> [Instructions to follow] Please explain, in one to three sentences, why the text below on the rum-funded pension plan says the plan adopted by the Legislature has no risk sharing.

> [Selected text]

Over the past five years some of the projects that were funded by the rum residual included the Paul E. Joseph Stadium, the Crisis Intervention Fund, the UVI Scholarship Fund, UVI Medical School Debt, and the St. Thomas Capital Improvement Fund.  

So now we move from the Good to the Bad of this plan. All of the projects that in the past were funded by the rum residual will no longer have that source of funding. All of the future projects that could have been funded by the rum residual will need to either be cancelled or find other sources of funding. Money doesn’t appear out of nowhere.

We had a debt to the Government Employees’ Retirement System and we have committed to pay that debt, but it will have a noticeable effect on our ability to fund other projects.  Could this have been avoided? Possibly, but not easily.

While the people of the Virgin Islands will take on the burden of this funding obligation, it is important to recognize that none of the pain is shared by the retirement system itself.  GERS has an administrative overhead of $15 million per year, forecast to increase at 2 percent per year. This makes it one of the most expensive retirement systems in the entire country to administer. Comparable plans have overheads of $5 million per year. GERS should have, in my opinion, committed to become more efficient.

The plan adopted by the Legislature has no risk sharing in it. While GERS can be comfortable knowing it will be paid a fixed sum of $158 million per year, the money to fund that obligation comes from a variable source – the rum matching funds. What happens if rum production decreases? What happens if the U.S. government reduces the $13.25 per gallon? What happens if a hurricane or fire destroys the Diageo or Cruzan factories? There is no shared risk in this plan. The V.I. government is obligated regardless of the amount of rum matching funds actually available.

This could have been an opportunity to implement reforms in GERS – to curtail or eliminate double pensions, to move from a defined benefit to a defined contribution scheme, to impose efficiencies on management. But none of those ideas would have found political favor and hence none of those sensible things were done.

Stored items
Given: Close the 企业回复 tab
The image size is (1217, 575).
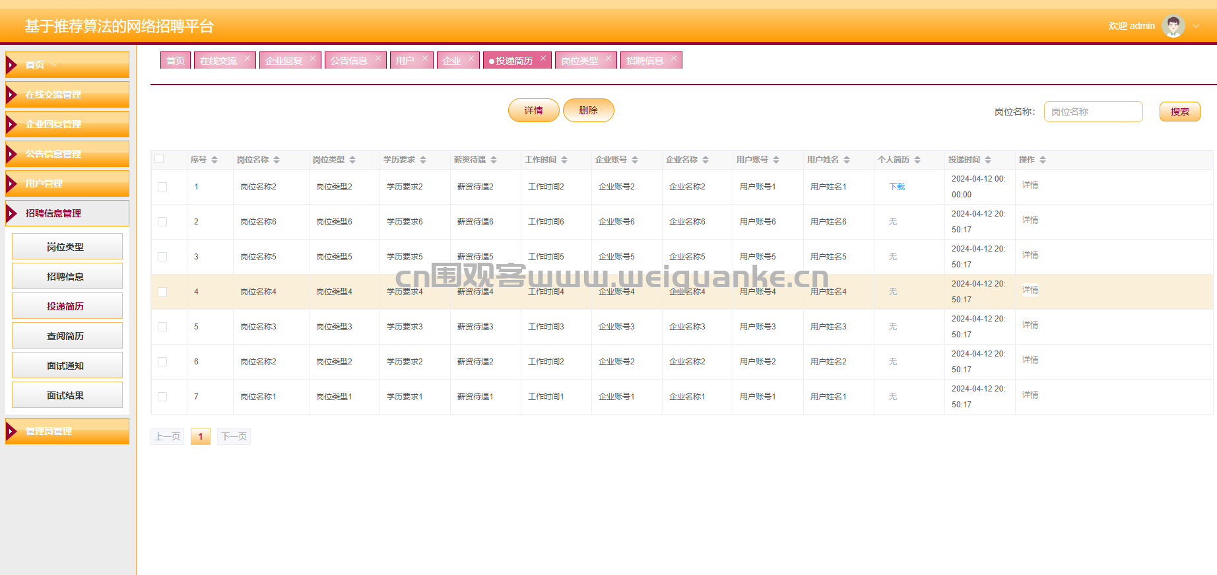Looking at the screenshot, I should [313, 58].
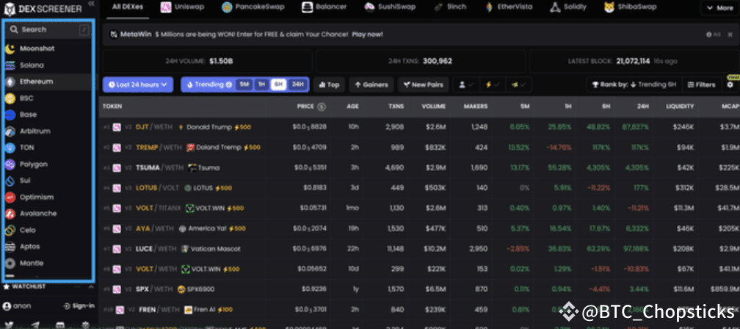Click the Polygon chain icon

coord(10,164)
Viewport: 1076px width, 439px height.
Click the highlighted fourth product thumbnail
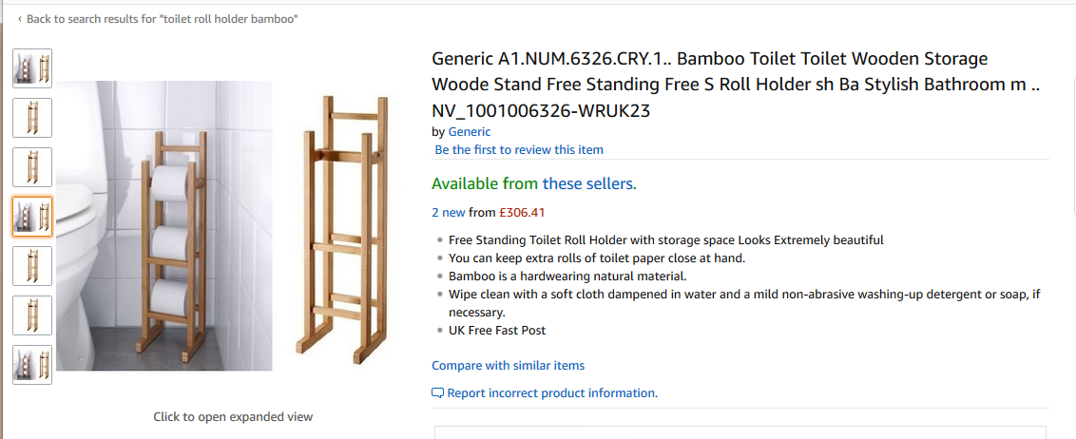coord(32,217)
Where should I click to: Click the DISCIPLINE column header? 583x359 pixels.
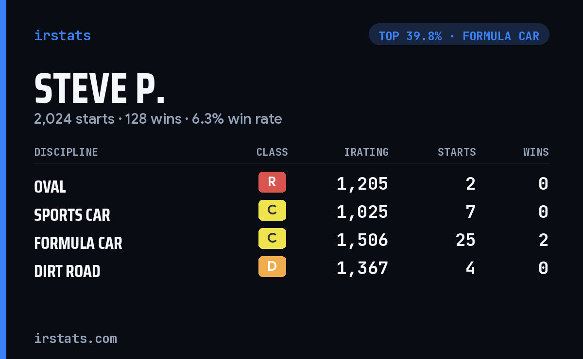pyautogui.click(x=66, y=152)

> [Completed exercise] GERS is guaranteed a fixed $158 million per year, but the money for that obligation comes from a variable source, the rum matching funds. If rum production falls, the U.S. government cuts the $13.25 per gallon, or a hurricane or fire destroys the Diageo or Cruzan factories, the V.I. government must still pay the full amount.